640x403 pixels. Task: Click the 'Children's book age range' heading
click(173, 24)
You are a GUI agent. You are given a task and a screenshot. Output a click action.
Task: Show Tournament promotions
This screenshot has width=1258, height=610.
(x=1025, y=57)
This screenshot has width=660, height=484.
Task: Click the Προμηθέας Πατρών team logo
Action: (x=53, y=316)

——

#### EXERCISE
Transcribe the records in full, keeping every character as it is.

#### EXPECTED ANSWER
640x403 pixels. Task: Click the 'Children's book age range' heading
click(173, 24)
You are a GUI agent. You are given a task and a screenshot. Output a click action.
Task: Show Tournament promotions
This screenshot has width=1258, height=610.
(x=1025, y=57)
This screenshot has width=660, height=484.
Task: Click the Προμηθέας Πατρών team logo
Action: (x=53, y=316)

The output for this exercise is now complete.